E depois de muito tempo, tendo passado o limite aceitável de jejum, a navegação se tornou perigosa, Paulo os incentivava,
dizendo a eles: Homens, vejo que a navegação será perigosa e com muitos danos, não só para o navio e a carga, mas também para as nossas vidas.
Mas o centurião dava mais crédito a palavra do piloto e do mestre, do que a palavra dita por Paulo.
E como aquele porto não era apropriado para passar o inverno, os demais concordaram em sair dali para chegar a Fenice, que é 1 ponto de Creta de onde se pode pegar o vento da África e do Coro e passar o inverno ali.
E o vento sul soprou calmo, e pareceu suficiente para chegar, e soltando a vela, foram de muito perto costeando Creta.
A seguir deu 1 pé de vento, chamado Euro-Aquilão.
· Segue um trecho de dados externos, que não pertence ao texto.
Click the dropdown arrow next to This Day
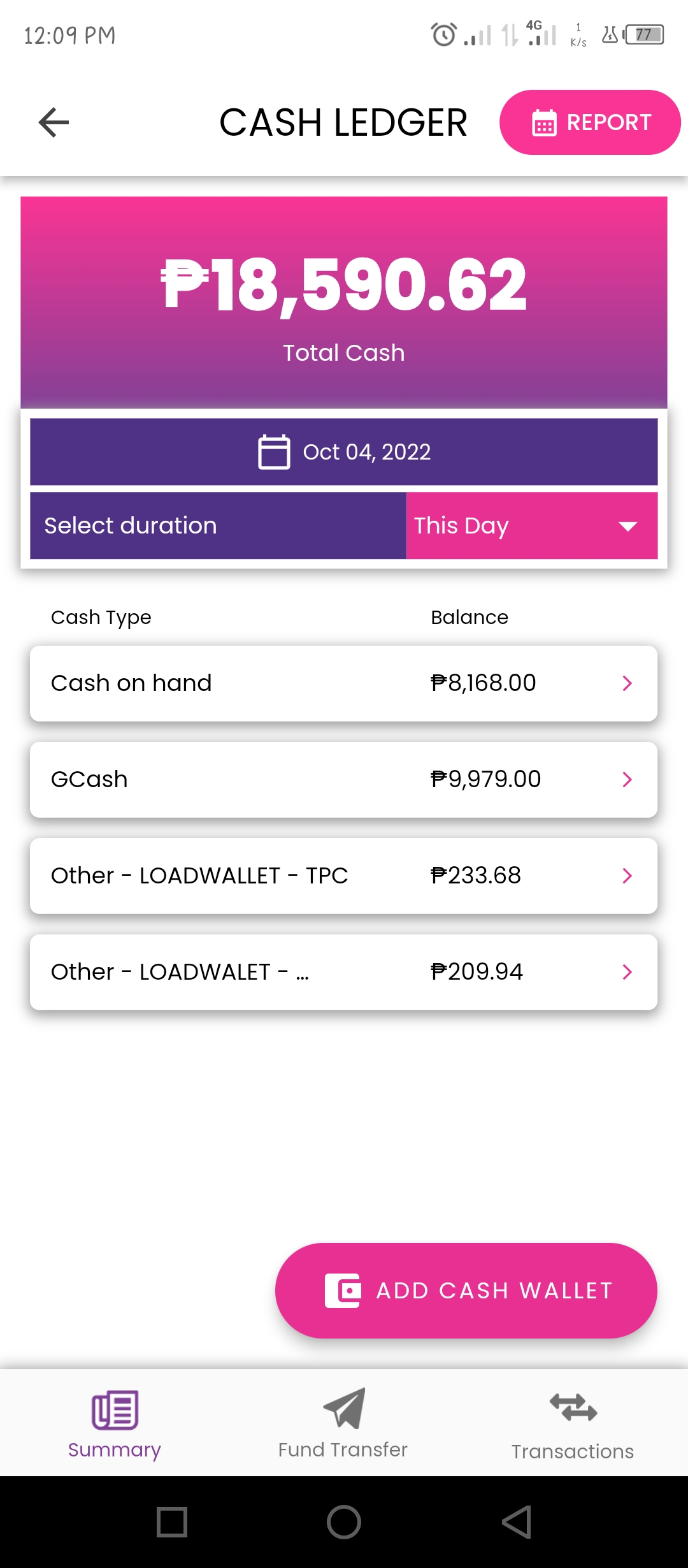This screenshot has height=1568, width=688. 628,526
E o navio foi arrastado e não podia navegar contra o vento, e sem alternativas, nos deixamos levar.
E correndo para 1 pequena ilha chamada Cauda, apenas pudemos acessar o bote.
Então ele foi erguido, e usaram de todos os meios para fortalecer o navio; e com medo de baterem na costa de Sirte, abaixaram a vela e foram á toa.
E navegamos agitados por 1 tempestade feroz, e no dia seguinte tiraram peso do navio.
E no dia 3, nós mesmos, com as nossa próprias mãos, lançamos ao mar a armação do navio.
E depois de muitos dias, sem ver o sol ou as estrelas, abandonamos qualquer esperança de sobrevivência.